*** INFORMATION PROVIDED ***

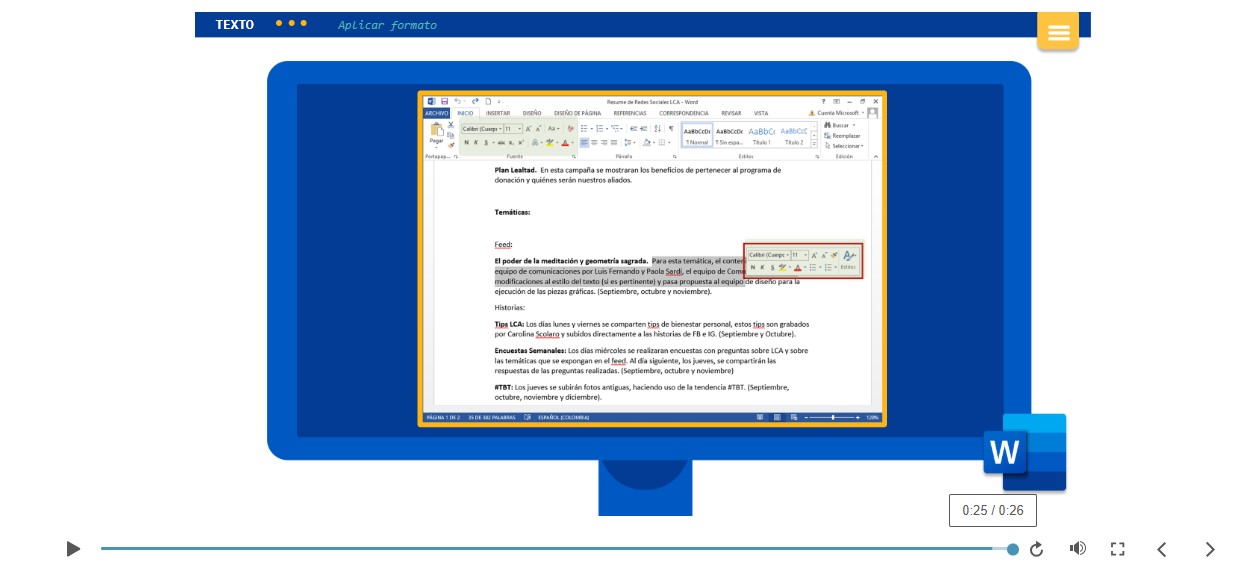
Task: Toggle fullscreen mode in the player
Action: tap(1117, 549)
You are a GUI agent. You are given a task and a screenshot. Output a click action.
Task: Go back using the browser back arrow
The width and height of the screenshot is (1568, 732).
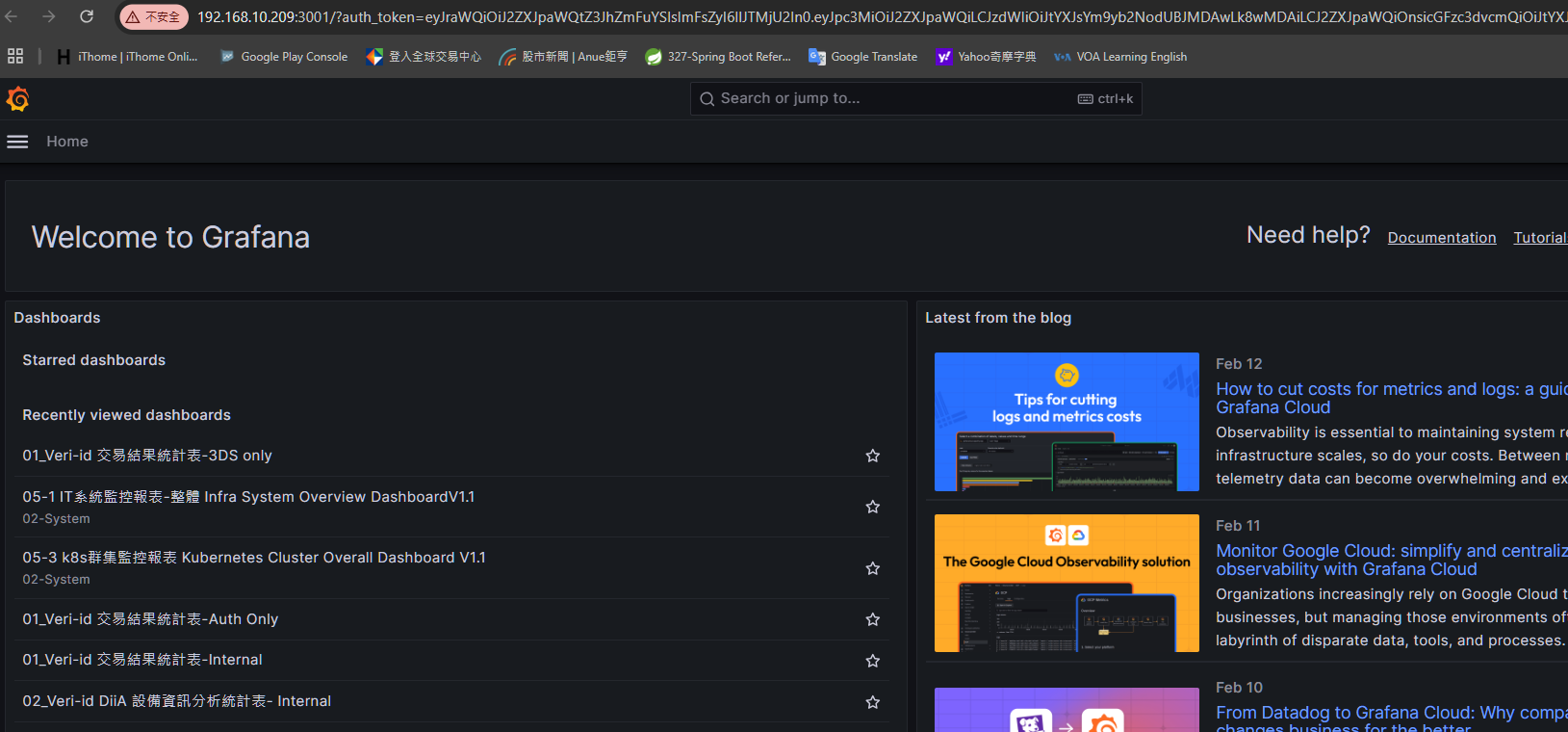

***

Your answer must be the lines from the line containing "Task: Go back using the browser back arrow" through the final line of the data, written out exactly, both ends included and pictures left out.

Task: Go back using the browser back arrow
The width and height of the screenshot is (1568, 732).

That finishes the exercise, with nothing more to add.